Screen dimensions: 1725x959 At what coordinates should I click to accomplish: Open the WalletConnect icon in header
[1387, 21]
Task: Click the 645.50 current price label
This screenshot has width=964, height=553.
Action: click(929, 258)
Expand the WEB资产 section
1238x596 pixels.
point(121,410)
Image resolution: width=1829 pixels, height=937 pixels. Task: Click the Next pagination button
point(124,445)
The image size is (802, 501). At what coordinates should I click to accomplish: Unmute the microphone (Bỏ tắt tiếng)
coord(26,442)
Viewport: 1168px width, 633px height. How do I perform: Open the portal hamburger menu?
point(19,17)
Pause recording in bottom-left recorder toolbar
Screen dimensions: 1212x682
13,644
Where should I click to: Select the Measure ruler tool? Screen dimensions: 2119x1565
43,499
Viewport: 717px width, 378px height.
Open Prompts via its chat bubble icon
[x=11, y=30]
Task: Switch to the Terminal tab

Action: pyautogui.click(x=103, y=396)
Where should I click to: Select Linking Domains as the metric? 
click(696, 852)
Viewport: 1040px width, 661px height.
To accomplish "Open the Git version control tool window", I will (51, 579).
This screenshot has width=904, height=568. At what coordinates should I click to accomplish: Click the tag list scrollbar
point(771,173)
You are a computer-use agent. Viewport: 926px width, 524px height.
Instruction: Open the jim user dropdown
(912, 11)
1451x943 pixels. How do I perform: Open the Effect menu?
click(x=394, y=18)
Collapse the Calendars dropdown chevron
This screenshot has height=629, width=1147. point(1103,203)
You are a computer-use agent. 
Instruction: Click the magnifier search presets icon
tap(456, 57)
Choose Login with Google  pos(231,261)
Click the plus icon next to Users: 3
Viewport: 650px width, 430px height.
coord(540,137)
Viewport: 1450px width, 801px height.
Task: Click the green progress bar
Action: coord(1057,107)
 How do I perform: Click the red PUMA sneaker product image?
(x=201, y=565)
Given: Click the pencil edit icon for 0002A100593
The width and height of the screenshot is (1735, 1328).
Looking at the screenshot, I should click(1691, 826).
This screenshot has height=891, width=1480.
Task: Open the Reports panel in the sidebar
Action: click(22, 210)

__What to produce__
Where a line of the records has the string "computer", return that line.

__Solution for this exercise__
You are a computer-use agent. Viewport: 926px width, 524px height.
You are a computer-use agent. 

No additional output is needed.